In einem ersten Schritt näherten wir uns der Frage etymologisch und ikonographisch. Zur Wortherkunft finden sich zahlreiche Veröffentlichungen, wonach der Begriff des ‚Mohren' in vorkolonialen Zeiten geprägt wurde und in damaligen Kontexten wertfrei zur Beschreibung erst von Mauren, dann generell von Menschen mit dunkler Hautfarbe verwendet worden sei. Gerade die Verwendung des Begriffs zu Werbezwecken zeige die positive Wahrnehmung des Begriffes etwa in Verbindung mit Heilkräutern bei Apotheken etc. So sah auch der emeritierte Stadtarchivar Dr. Norbert Schloßmacher im Juli 2021 in einem Artikel zum Haus „Im Mohren" im Bonner General-Anzeiger „...keine Hinweise dafür, dass es je in diskriminierender, fremdenfeindlicher Absicht so bezeichnet wurde. Ganz im Gegenteil ist davon auszugehen, dass die Namensgebung zum Zeitpunkt der Benennung positiv konnotiert war, freilich mit einer heute nicht zeitgemäßen Wortwahl."

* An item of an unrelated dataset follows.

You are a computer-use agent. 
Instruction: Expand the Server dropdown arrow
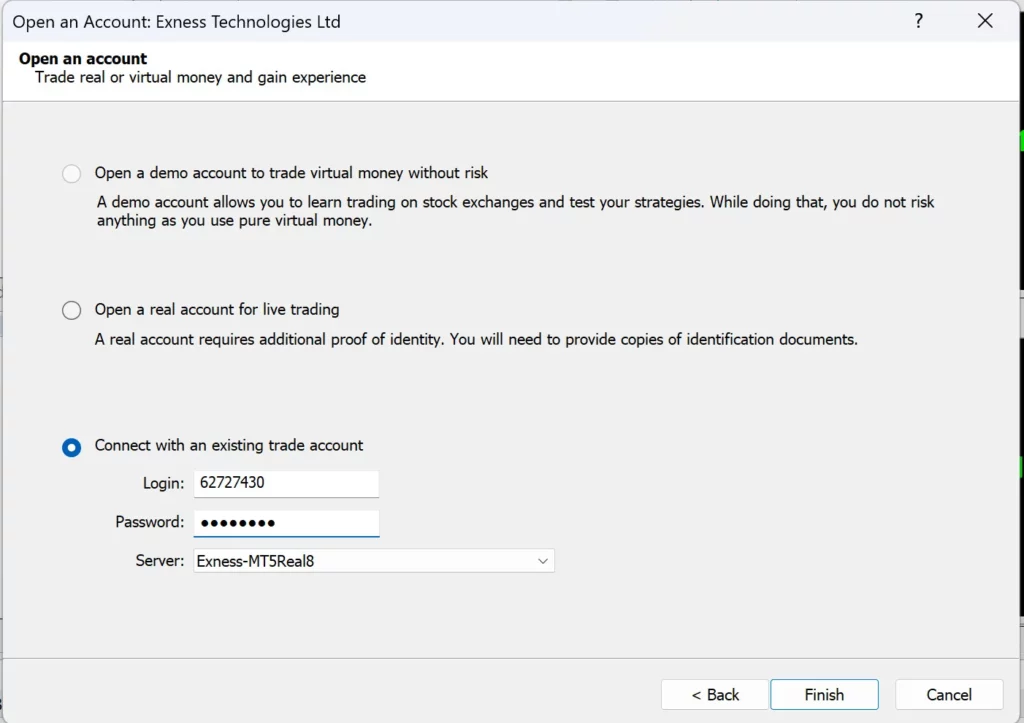pos(543,561)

Eine Internet-Recherche in historischen Veröffentlichungen der Leiterin des Beethoven-Haus Archivs zur Begriffsverwendung zwischen 1750 und 1900 ergab demgegenüber, dass „Mohren" regelmäßig negative Eigenschaften zugeschrieben und gleiche Rechte explizit abgesprochen werden. Sie seien „schmutzig" und „rachsüchtig", hätten „einen sehr eingeschränkten Verstand" und einen „üblen Geruch" und würden „Unzucht" treiben. Sie wurden mit Tieren verglichen und als „eine wirkliche Vermischung des weißen Menschen mit den Affen" hingestellt. Dabei fanden sich solche Vorurteile in höchst einflussreichen Werken wie Buffons Allgemeiner Naturgeschichte.

Ab etwa 1800 finden sich zudem in Lexika und Wörterbüchern explizit Hinweise, dass „Mauren" und „Mohren" keine Synonyme seien. Publikationen wie das Deutsche Sprichwörter-Lexikon von Brockhaus verzeichnen schließlich die sprachliche Diskriminierung von »Mohren« im allgemeinen Sprachgebrauch.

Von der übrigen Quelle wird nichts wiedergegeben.